OrthoScan, Scottsdale, Arizona, has been awarded a maximum $125,000,000 firm-fixed-price, indefinite-delivery/indefinite-quantity contract for radiology systems, accessories and training. This is a five-year base contract with one five-year option period. This was a competitive acquisition with 50 responses received. Location of performance is Arizona, with a Dec. 13, 2023, performance completion date. Using customers are Army, Navy, Air Force, Marine Corps and federal civilian agencies. Type of appropriation is fiscal 2018 through 2023 defense working capital funds. The contracting activity is the Defense Logistics Agency Troop Support, Philadelphia, Pennsylvania (SPE2D1-19-D-0007).

UPDATE: Moridge Manufacturing Inc., Moundridge, Kansas (SPE8EC-19-D-0031) has been added as an awardee to the multiple-award contract for commercial agricultural equipment, issued against solicitation SPE8EC-17-R-0007, announced May 18, 2017.

NAVY

Textron Inc., New Orleans, Louisiana, is awarded a $314,288,369 modification to previously awarded letter contract N00024-17-C-2480 for the procurement of additional long lead time material (LLTM) for the Ship to Shore Connector program, Landing Craft, Air Cushion (LCAC) 100 Class Craft 109 through 118, for the continuation of pre-fabrication activities for LCAC 109 through 112, and for the initial procurement of LLTM for LCAC 119 through 123. The SSC Program is the functional replacement for the existing fleet of vehicles, which are nearing the end of their service life. It is an Air Cushion Vehicle designed for a 30-year service life. The SSC mission is to land surface assault elements in support of Operational Maneuver from the Sea, at over-the-horizon distances, while operating from amphibious ships and mobile landing platforms. SSC provides increased performance to handle current and future missions, as well as improvements which will increase craft availability and reduce total ownership cost. Work will be performed in New Orleans, Louisiana (46 percent); Leesburg, Virginia (18 percent); Mandal, Norway (8 percent); Gloucester, United Kingdom (7 percent); Livonia, Michigan (7 percent); Cincinnati, Ohio (4 percent); Eatontown, New Jersey (2 percent); Gold Beach, Oregon (2 percent); Riverdale, Iowa (2 percent); Huntington Beach, California (2 percent); Metairie, Louisiana (2 percent), and is expected to be complete by July 2023. Fiscal 2017, 2018 and 2019 shipbuilding and conversion (Navy) funding in the combined amount of $235,716,277 will be obligated at time of award and will not expire at the end of the current fiscal year. The Naval Sea Systems Command, Washington, District of Columbia, is the contracting activity.
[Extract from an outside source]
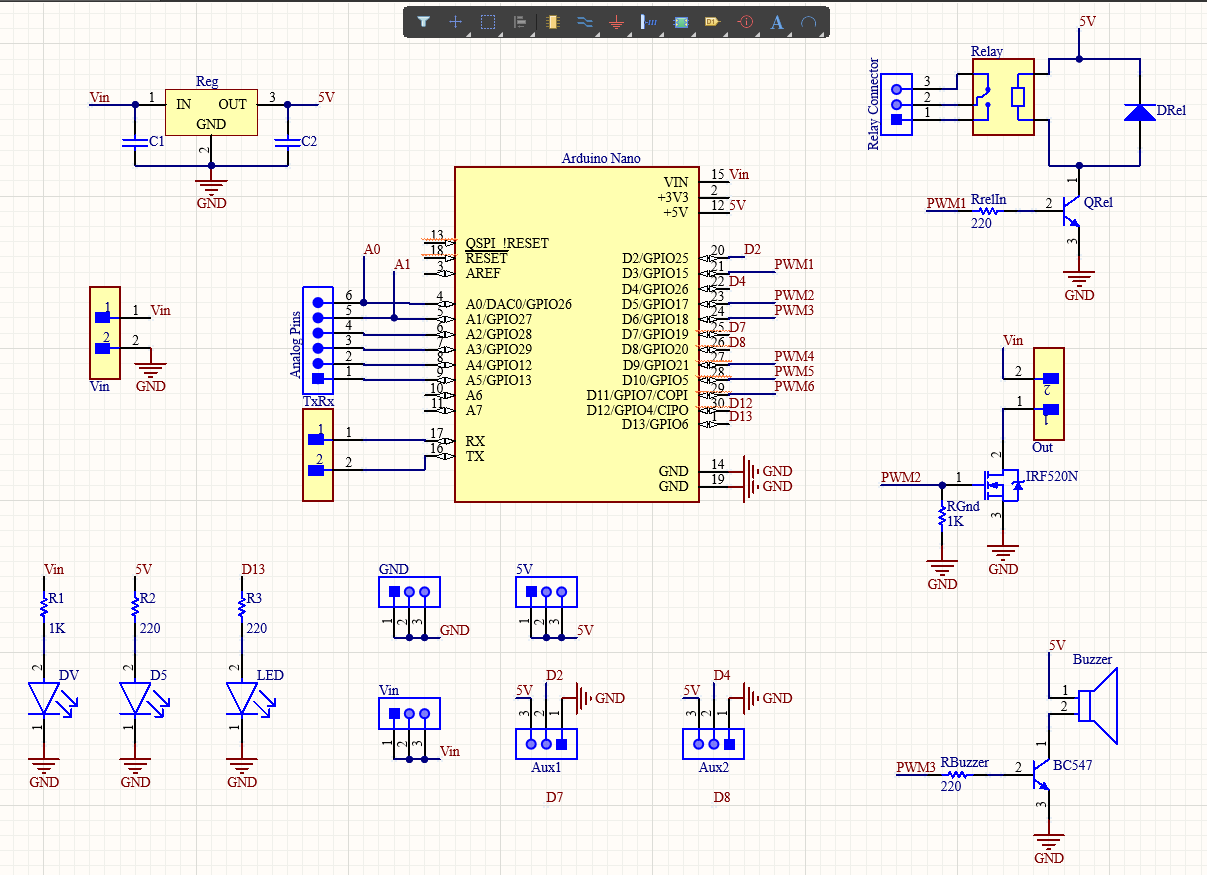Select the Place Designator tool
Viewport: 1207px width, 875px height.
(711, 21)
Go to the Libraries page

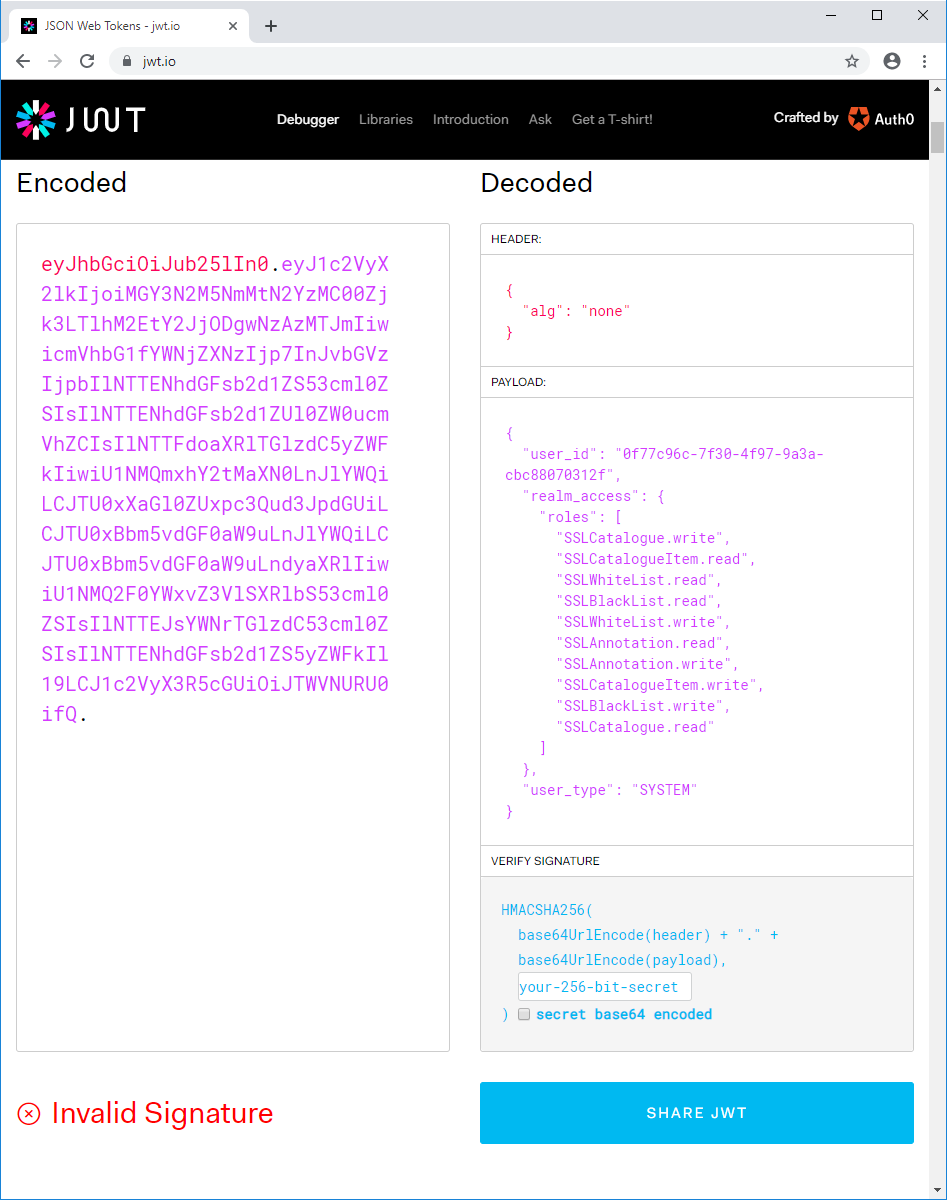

Raytheon Missile Systems, Tucson, Arizona, is awarded a $149,435,507 cost-plus-incentive contract for the engineering, manufacturing, and development of Standard Missile-2 Block IIIC. Work will be performed in Tucson, Arizona (85 percent); Wolverhampton, England (6 percent); East Aurora, New York (6 percent); Middletown, Ohio (2 percent); and Englewood, Colorado (1 percent), and is expected to be completed by October 2022. Fiscal 2019 and 2018 research, development, testing and evaluation (Navy) funding in the amounts of $50,090,148 and $234,663 respectively will be obligated at time of award. Funding in the amount of $234,663 will expire at the end of the current fiscal year. This contract was not competitively procured in accordance with 10 U.S. Code 2304(c)(1) - only one responsible source and no other supplies or services will satisfy agency requirements. The Naval Sea Systems Command, Washington, District of Columbia, is the contracting activity (N00024-19-C-5412).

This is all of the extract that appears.